İzin verilen birçok birleşme/devralma işleminin, bildirimden/izinden önce uygulamaya konduğu (gun-jumping) iddiası ile yeniden incelemeye alındığı bu dönemde Avrupa Komisyonu, Brezilya’lı telekomünikasyon şirketi Altice hakkında beklenen kararını verdi. Söz konusu karar Altice’in, Brezilya’lı telekomünikasyon operatörü Oi’den PT Portugal’ı devralmasına ilişkin.
Üzerinden neredeyse üç yıl geçmiş olması nedeniyle öncelikle işlemi hatırlatmakta fayda görüyoruz. 2015 yılının Şubat ayında Altice’in söz konusu devralma işlemini Komisyon’a bildirmesi üzerine Komisyon işleme ilişkin incelemesini başlatmıştı. Komisyon bu süreçte PT Portugal’ın devralınması işleminin, Altice’in Portekiz telekomünikasyon hizmetleri pazarında faaliyet gösteren iştirakleri ONİ ve Cabovisao üzerindeki rekabetçi baskıyı önemli ölçüde azaltacağına ve tüketicilere uygulanan fiyatların artmasına yol açacağına yönelik endişeleri incelemişti. Söz konusu rekabetçi endişelerin bertaraf edilmesi amacıyla ilgili işleme 2015 yılının Nisan ayında Altice’in Portekiz iştiraklerini elden çıkarması şartıyla izin verilmişti. Altice ise söz konusu iştirakleri, yatırım fonu Apax Fransa’ya devrederek bu şartı yerine getirmişti.
Ancak Komisyon 2017 yılının Mayıs ayında, Altice’in ilgili devralma işlemini, işleme izin verilmeden ve hatta bazı hallerde Komisyon’a herhangi bir bildirim yapılmadan önce uygulamaya koyduğu (gun-jumping) iddialarına yönelik olarak inceleme başlattı. Komisyon izinden/bildirimden önceki süreçte Altice’in, PT Portugal tarafından verilecek kararlarda veto hakkına sahip olduğunu, Altice’in PT Portugal’ın pazarlama faaliyetleri ve bilgi değişimine yönelik politikaları hakkında söz sahibi olduğunu açıkladı. Devralan şirket Altice’e bu tür yetkiler tanınmasının, devralınan PT Portugal üzerinde kontrol sağladığını belirten Komisyon, izne tabi işlemin bu şekilde izinden ve hatta bildirimden önce uygulamaya konduğunu tespit etti. Komisyon sonuç olarak Altice hakkında 124.5 milyon Avro para cezasına hükmetti.
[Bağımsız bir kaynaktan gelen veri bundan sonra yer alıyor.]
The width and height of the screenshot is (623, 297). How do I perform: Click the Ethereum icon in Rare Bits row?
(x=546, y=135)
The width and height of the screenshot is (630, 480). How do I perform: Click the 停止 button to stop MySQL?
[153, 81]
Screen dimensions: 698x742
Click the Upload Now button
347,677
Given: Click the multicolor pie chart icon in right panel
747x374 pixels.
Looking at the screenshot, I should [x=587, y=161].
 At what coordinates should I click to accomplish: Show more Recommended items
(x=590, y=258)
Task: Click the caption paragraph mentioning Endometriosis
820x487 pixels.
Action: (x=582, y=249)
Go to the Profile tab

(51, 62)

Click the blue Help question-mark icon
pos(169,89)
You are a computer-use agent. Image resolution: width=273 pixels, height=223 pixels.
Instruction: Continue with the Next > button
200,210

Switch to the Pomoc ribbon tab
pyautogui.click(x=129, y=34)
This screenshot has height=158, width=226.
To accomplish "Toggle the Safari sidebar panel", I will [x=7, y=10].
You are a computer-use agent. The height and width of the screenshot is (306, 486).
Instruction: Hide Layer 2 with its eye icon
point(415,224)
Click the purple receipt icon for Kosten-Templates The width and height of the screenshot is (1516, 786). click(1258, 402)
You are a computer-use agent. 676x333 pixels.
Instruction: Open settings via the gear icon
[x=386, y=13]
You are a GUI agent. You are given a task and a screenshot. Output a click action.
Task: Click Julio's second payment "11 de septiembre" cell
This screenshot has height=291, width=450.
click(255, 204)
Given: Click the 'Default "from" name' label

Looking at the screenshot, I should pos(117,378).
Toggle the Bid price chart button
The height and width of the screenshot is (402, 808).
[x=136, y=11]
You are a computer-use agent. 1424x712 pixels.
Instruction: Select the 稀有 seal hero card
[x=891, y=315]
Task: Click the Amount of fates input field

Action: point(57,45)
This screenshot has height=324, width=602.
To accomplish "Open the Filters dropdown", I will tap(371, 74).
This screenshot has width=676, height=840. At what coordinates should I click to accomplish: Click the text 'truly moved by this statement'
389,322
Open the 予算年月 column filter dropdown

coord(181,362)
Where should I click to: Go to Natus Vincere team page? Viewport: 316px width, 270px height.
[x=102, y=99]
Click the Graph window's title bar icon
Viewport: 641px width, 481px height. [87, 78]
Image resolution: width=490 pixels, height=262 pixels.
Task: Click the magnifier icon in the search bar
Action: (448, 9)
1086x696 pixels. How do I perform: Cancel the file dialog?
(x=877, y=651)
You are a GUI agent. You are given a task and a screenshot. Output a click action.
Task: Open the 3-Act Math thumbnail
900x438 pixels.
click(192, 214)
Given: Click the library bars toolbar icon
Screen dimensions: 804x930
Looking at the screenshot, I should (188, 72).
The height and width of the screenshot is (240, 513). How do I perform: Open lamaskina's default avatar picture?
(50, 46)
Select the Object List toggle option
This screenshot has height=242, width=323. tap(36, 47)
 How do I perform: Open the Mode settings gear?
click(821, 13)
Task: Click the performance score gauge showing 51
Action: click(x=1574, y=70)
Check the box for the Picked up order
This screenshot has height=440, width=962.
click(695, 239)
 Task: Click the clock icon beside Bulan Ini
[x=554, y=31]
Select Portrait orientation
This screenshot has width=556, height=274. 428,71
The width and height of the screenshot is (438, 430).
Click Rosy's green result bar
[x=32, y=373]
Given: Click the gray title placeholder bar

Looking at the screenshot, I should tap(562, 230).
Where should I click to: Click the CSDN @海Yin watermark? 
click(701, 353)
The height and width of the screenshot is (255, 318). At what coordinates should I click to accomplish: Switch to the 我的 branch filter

Belirtmek gerekir ki bu kararın, Komisyon’un 2015 yılının Nisan ayında işlem hakkında verdiği izin kararına herhangi bir etkisi bulunmuyor. Ancak söz konusu karar ile Komisyon, “birleşme ve devralmalarda erken başlama sorunu” olarak da adlandırılan gun-jumping ihlallerine yönelik olarak şimdiye kadarki en yüksek para cezasını vermiş oldu.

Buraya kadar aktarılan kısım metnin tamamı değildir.